Revista Cultura y Ocio

Amor novicio

Publicado el 26 septiembre 2016 por Icastico

Cada vez que me cruzaba con ella se ponía firme la cebolleta. Se rebelaba. Ojalá todos los alzamientos fueran como el que experimentaba mi mosquetón al verla. Parecía un poni en celo. No podía evitarlo. Ríos de sangre desembocaban en mi miembro dejando seco y tembloroso el resto del cuerpo Atacado de excitación, rehén de una dictadura fálica. Un reptil impetuoso se abría paso en mi bragueta – era la sensación – desprendiendo un calor placentero que alcanzaba la cara interna del muslo derecho. Empujaba, arremetía.

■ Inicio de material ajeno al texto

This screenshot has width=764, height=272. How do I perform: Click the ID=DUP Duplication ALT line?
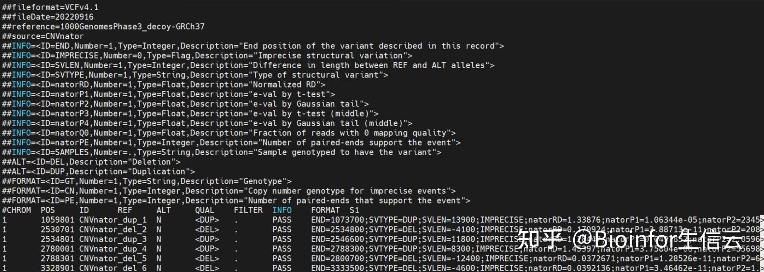point(98,172)
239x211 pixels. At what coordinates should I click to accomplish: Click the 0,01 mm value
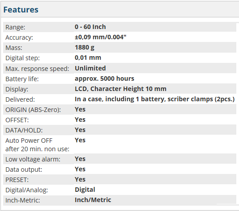coord(88,58)
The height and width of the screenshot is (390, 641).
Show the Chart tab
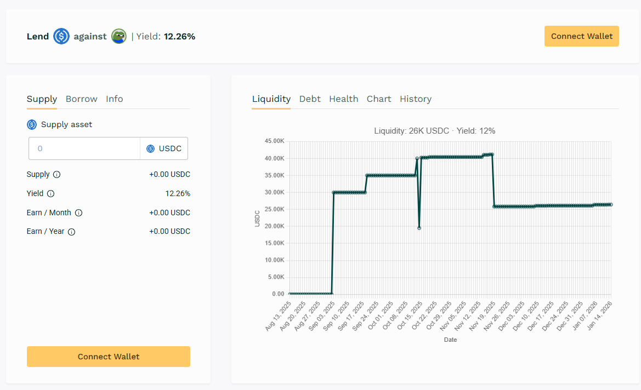[379, 99]

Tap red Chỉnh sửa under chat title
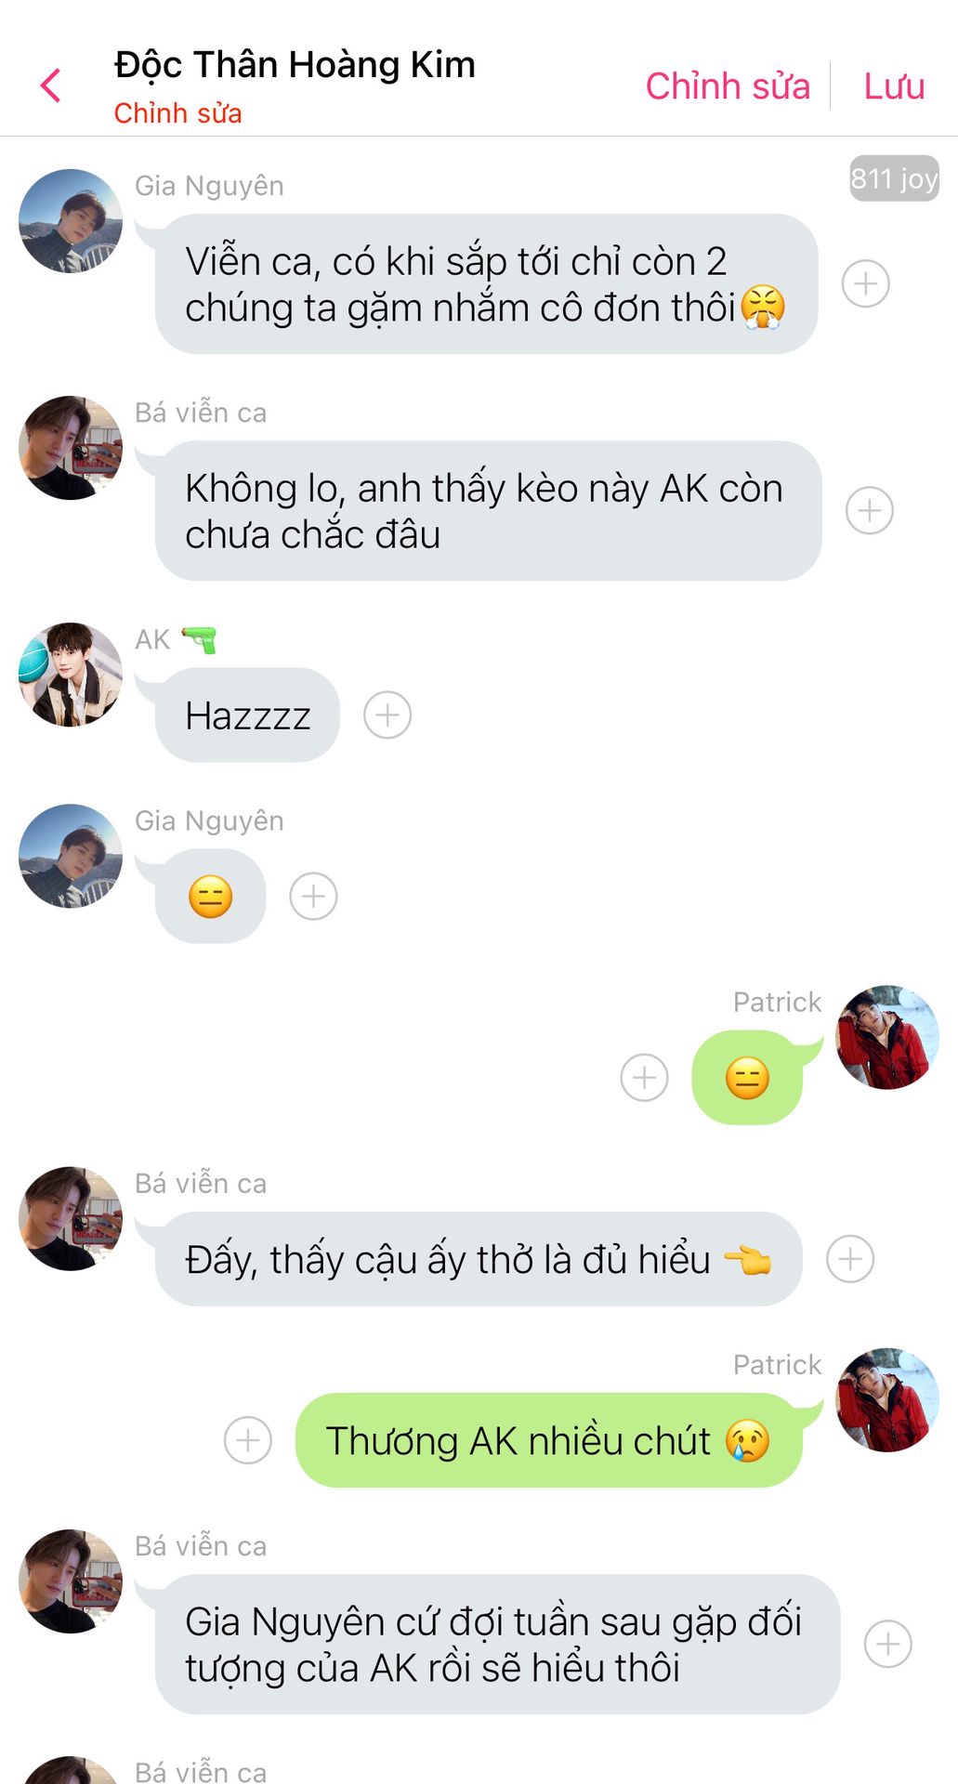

En su rápido desarrollo embestía bordes, botones y costuras buscando una salida, mientras palpitaba sin control. Resultaba molesto. De inmediato buscaba yo con disimulo el modo de llevar la mano a ese volcán y acomodarla; ponerla vertical, centrada, asomando su calva por la cintura del pantalón y cubierta con la holgada camiseta. Quedaba como un mástil. De no hacerlo así parecería un patético exhibicionista Esa breve operación me procuraba un gusto considerable, notaba cómo se llenaba mi mano con su grosor, su vida. Percibía una gota espesa en la boquilla de la tronera de mi sexo, preludio de otras mil. Una reacción normal: conocía a la destinataria del ansiado cañonazo.

Todo comenzó un año atrás. El gusto por la dulcería me llevó a un convento cercano. Había oído hablar de la repostería religiosa o monástica elaborada en tales lugares. Acabó por parecerme divina: pestiños, mazapanes, tortas de aceite, piñonadas, amarguillos, roscos de vino, delicias de frutas, trufas, roscones de huevo, bocaditos de nata, tejas, pastas con frutos secos o yemas. Entré en el místico despacho. Era lo peor. Soy alérgico a esa mezcla de piedra vieja, cristos crucificados, oscuridad y olor a frío atávico, húmedo, un tanto siniestro, de mazmorra, donde se rebela la piel al visualizarlo. Le sienta mal a mi alma. Me concentré en el surtido, que puso en jaque a mis sentidos. Estaba absorto y no reparé en la hermana, monja o novicia que se personó para atenderme. En la dependienta, vamos. No me entero de rangos o jerarquías de arcaicas instituciones como esta, u otras que defienden la bandera hasta la última gota de sangre, “si fuera menester”.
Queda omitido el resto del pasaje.